Coming shortly is the Beta 16 version of EditGrid, past this towards the end of the year will see EditGrid coming out of beta (late December) and into live subscriptions etc.. In the new year we can expect perhaps other licenses such as OEM as well as more channel partners. In fact it looks as though David is building a healthy ecosystem around EdirGrid which is definitely the way to go.

One area where EditGrid has been a little weak and sometimes frustrating is their documentation. David has promised a new community based portal approach which will help tackle some of those short falls over the next couple months. We can look forward to a better looking and more organised source of information and documentation (I actually got a sneak preview it looked rather 37Signals'ish, very cool!).

David also told me they are working to add a complete REST style API in addition to their existing SOAP API which is good news for some of the other web integrators out there. Something else coming with the new version is realtime data updates, although to begin with the update rate can be set manually, as time passes this will become absolutely realtime linking and embedding which is a powerful new architecture for agile data structures on the web. It is a kind of hyper Publish and Subscribe for the 21st century.

One of the features I really like is that the charts built into EditGrid have permalinks. These permalinks enable one to link a graph in say a blog post and it will automatically update as the data in the spreadsheet underneath it changes (assuming the page is refreshed of course). This is a really neat feature and I can imagine numerous applications for this not just in blogs but across the enterprise also.

EditGrid also provides a built in conversation mechanism to enable collaborators to converse whilst working with their spreadsheets. At the moment this chat facility is limited to EditGrid users, but could of course be extended to Jabber GChat etc.. later.

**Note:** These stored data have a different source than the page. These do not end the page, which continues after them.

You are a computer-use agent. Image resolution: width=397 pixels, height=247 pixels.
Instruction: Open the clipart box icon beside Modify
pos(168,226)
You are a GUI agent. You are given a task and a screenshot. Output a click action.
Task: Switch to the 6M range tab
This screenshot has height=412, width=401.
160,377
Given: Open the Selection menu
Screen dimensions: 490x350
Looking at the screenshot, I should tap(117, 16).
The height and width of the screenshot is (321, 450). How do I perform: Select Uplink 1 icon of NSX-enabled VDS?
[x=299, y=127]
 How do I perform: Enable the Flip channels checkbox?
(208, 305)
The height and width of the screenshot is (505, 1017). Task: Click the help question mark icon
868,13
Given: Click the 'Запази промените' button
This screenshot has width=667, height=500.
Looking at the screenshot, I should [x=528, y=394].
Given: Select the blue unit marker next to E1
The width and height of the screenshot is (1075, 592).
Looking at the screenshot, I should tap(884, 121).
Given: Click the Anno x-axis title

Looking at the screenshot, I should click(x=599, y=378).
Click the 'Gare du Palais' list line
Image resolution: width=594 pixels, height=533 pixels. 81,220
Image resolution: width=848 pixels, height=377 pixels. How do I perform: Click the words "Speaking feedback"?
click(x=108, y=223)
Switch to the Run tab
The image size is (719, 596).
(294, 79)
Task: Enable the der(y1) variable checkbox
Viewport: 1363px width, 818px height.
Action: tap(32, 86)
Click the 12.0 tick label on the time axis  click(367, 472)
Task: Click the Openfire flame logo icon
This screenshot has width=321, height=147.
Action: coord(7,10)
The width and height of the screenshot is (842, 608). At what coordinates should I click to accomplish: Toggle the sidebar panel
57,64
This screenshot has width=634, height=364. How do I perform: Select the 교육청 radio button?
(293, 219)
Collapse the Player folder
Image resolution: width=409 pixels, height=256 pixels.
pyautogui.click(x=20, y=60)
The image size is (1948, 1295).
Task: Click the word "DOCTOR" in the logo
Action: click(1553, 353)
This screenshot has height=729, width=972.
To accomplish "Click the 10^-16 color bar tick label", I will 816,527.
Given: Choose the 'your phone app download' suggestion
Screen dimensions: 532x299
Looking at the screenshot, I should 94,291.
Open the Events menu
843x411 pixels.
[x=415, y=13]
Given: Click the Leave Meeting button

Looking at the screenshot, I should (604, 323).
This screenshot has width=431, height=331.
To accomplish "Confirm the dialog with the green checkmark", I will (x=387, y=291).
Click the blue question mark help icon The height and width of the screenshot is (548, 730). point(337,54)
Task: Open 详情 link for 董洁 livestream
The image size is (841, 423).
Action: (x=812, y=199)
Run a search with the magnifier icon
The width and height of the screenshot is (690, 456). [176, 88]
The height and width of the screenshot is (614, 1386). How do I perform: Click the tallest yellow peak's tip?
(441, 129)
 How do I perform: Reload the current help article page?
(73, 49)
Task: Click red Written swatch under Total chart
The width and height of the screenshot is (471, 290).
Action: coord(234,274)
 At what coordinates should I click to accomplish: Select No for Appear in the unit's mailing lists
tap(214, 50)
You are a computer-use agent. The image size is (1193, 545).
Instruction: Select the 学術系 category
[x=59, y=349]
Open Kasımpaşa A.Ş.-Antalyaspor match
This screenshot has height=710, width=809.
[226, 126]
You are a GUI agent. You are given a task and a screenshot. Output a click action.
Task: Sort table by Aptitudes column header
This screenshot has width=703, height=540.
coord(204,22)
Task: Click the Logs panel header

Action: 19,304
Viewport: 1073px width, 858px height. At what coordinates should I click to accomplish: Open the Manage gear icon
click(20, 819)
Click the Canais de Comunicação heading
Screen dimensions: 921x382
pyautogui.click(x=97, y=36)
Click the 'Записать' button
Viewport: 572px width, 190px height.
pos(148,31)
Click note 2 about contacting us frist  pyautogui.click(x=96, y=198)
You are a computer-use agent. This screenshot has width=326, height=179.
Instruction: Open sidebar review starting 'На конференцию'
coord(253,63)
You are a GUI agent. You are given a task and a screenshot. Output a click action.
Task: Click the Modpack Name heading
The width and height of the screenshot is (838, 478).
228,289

David also showed me an interesting application of EditGrid. They built an web based event management example using EditGrid and some of the new functionality. The back end data was a spreadsheet that provided data storage such as registered users, events schedule etc.. and the front end was a few PHP scripts that connected to the spreadsheets using the SOAP API. Thus a whole application could be built very simply around the spreadsheet data and the team are looking to make this kind of assembly as simple as possible. The key benefit of going this route building on demand, agile projects, is that the data is all based around a familiar metaphor - the spreadsheet,. Thus removing the extra complexities of much of the graphical user interface design that we all have to deal with building web apps and their back end. Once David and the team roll out the new collaboration features and community portal, I expect these sort of applications to be popping up like wild fire.

In conclusion I think EditGrid is a great product and it is definitely leading the pack as far as web based spreadsheets. But it is so much more than just a web based spreadsheet service, It is offering us a tantalizing glimpse of what is just over the horizon for next generation business and office folk. Business collaboration is just about to receive a well needed adrenaline injection and it couldn't come from a better bunch of folks...

*Update - One feature I forgot to mention was that because your spreadsheet is available in different formats using a permalink with different extensions, you can use the xml version combined with an XSLT file (An XML style sheet) to transform the sheet into a web page. There are some good examples linked to here.